Why is Springfield's economy proving so resilient?
Several reasons come to mind: You're a manageably sized regional hub. You've got a university and important hospital assets. And you stand at the brink of an enormously attractive natural area -- the Ozarks.
More and more in today's footloose economy, jobs and people flock to livable places with affordable housing, vibrant downtowns, cultural amenities and lots of close-by outdoor recreation.
And Springfield's got all that. Well, OK: Downtown hardly buzzes with "24-7" meeting and living as yet. But the university keeps students around, and meanwhile, nearby Branson remains one of the nation's foremost "drive-to" cultural attractions. Likewise, the beautiful "lake country" draws visitors and second-home buyers from all over the Midwest. In this case natural beauty really is natural capital: The famous Ozarks ambience continues to support a $1-billion-a-year tourist sector to cushion the blows of any national economic downturn.
No wonder the region paced the state's growth in the 1990s and now holds on better in bad times. Greater Springfield has service jobs, rolling hills, lakes, Andy Williams, retirees and their pensions, and reasonably priced new subdivisions. What's not to like?
But here's the harder question: Can Springfield stay attractive? Can it stay resilient? The worry is that signs of strain have now appeared after a decade of fast growth.
Many of these strains my colleagues and I detailed in a recent Brookings Institution report I co-authored, titled "Growth in the Heartland: Challenges and Opportunities for Missouri."
Springfield, we demonstrated, sprawled in the 1990s. Yes, the city proper grew by 8 percent. But mostly population moved ever outward during the decade, and that, we said, has brought problems.
Thousands of people flocked to smaller outlying towns like Willard, Strafford, Republic, Clever, Nixa and Ozark, which hit "hypergrowth" in the 1990s and struggled to keep up. Christian and Webster counties grew unsustainably by 66 and 31 percent, respectively. And even more disturbing some 28,000 people settled in unincorporated fringe areas ill-equipped to accommodate them with modern sewers and good services.

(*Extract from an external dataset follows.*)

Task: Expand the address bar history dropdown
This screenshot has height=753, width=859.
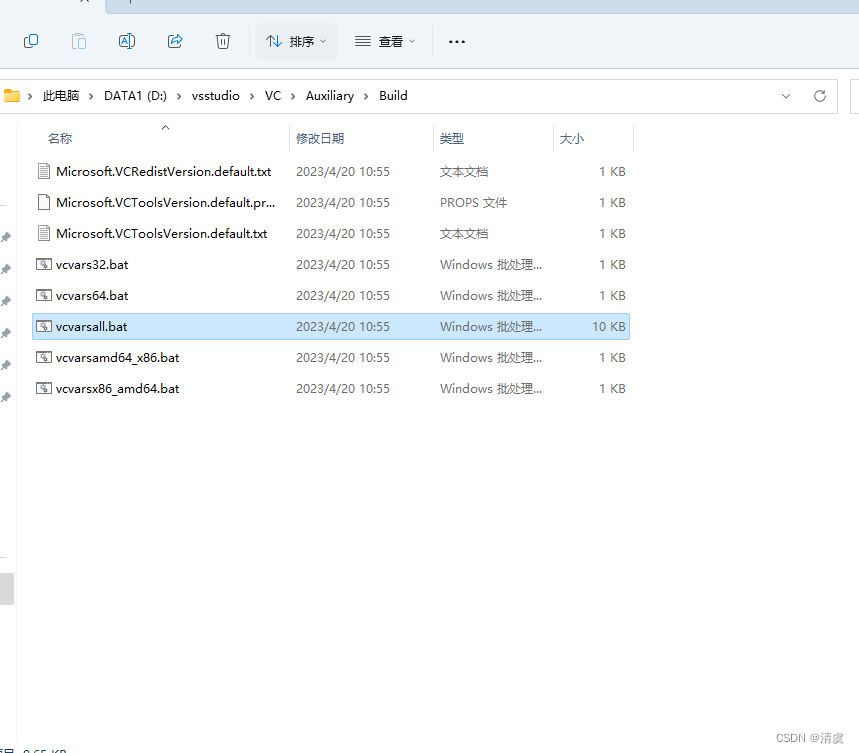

The result: Septic and fertilizer seepage from scattered new homes exacerbates the water-quality problems that have fouled Lake Taneycomo and Table Rock Lake. Taxes are increasing as local governments strain to provide the necessary roads, services or sewer lines in places that never needed them. And with more sprawl coming, more traffic and more mini-malls could cost the region its reputation as the heartland of rural America -- quaint, scenic and friendly. The bottom line: Highly dispersed, low-density development may well be undermining the durability of its growth.

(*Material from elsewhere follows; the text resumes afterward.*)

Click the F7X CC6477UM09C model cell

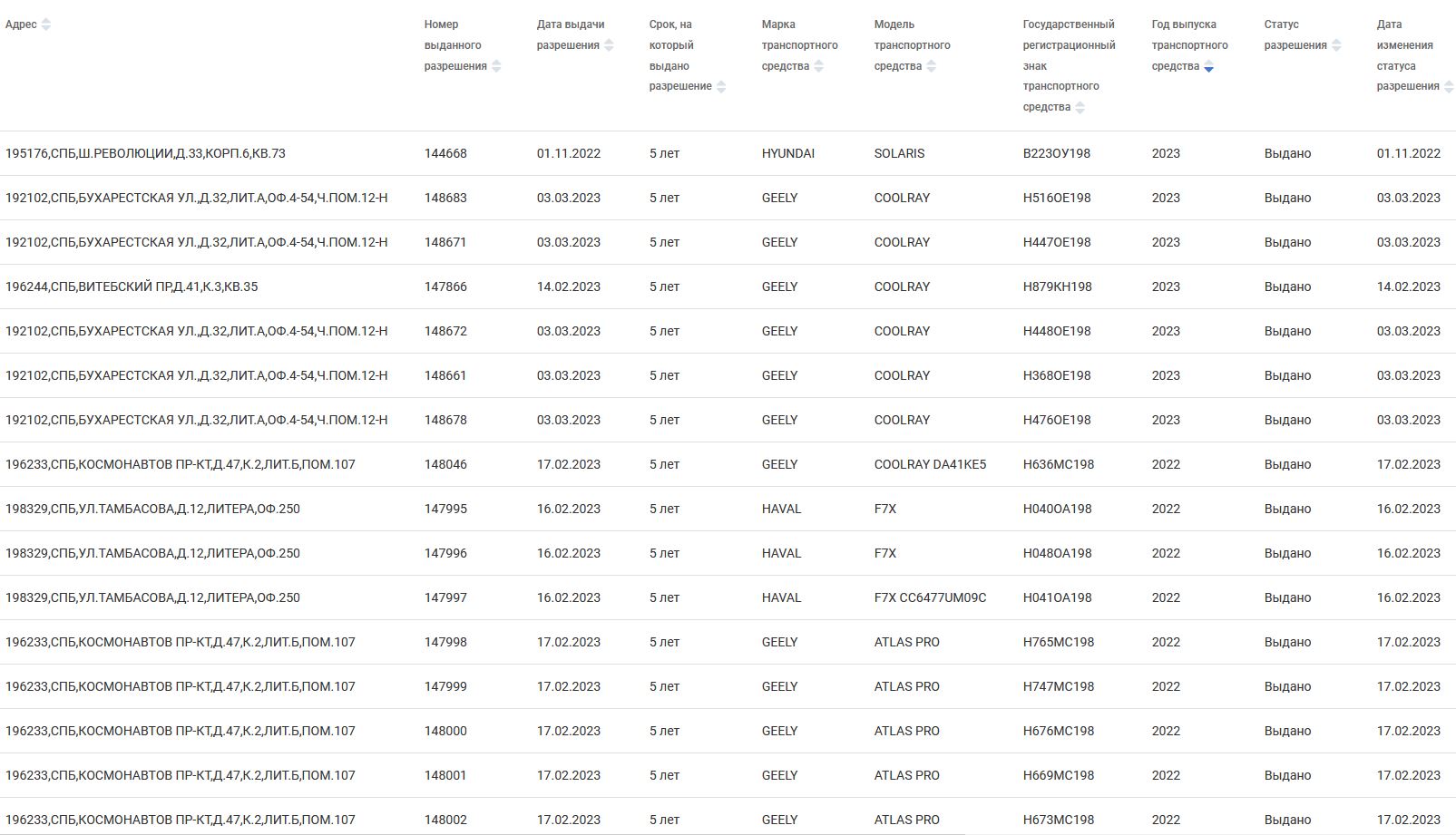[930, 597]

In that sense, the real test of Springfield's resilience lies ahead and turns on its ability to manage its growth to make it sustainable. What is more, the best way for Springfield to continue to grow in high-quality ways would seem to be to continue to set the standard for land-use and environmental reform in Missouri -- a state that has lagged on promoting sensible land use and planning.
As a state, after all, Missouri needs to update its badly outmoded planning statutes to provide its regions more tools to manage change.
It needs to promote regional solutions among its many localities. And it needs to better align its transportation and infrastructure investment policies with the principles of sound land use and sensible planning.
In this regard, what the state does -- or doesn't do -- to manage growth matters for Springfield because, ultimately, it is the state that sets the rules for what type of growth occurs all over. By remaining virtually laissez-faire on growth and development topics, the state of Missouri may well be undercutting its future competitiveness.
Given that, Springfield should take seriously the fact that with its strong growth, fresh voice and signature environmental assets, it is well positioned to lead the state in promoting reform.
So Springfield should step forward on these issues -- as the state's new economic driver, and as its most progressive region.
Already southwest Missouri business leaders have come together to protect the lakes. Now the region should show the way in other ways, by hammering out a regional system for managing fast growth; rationalizing local government competition; and insisting on state action to allow all regions to make headway.
For that is the way for the Springfield region to prosper: To help itself, it must help nudge the entire state along. Only in that fashion will a distinctive region maintain its distinctive vitality.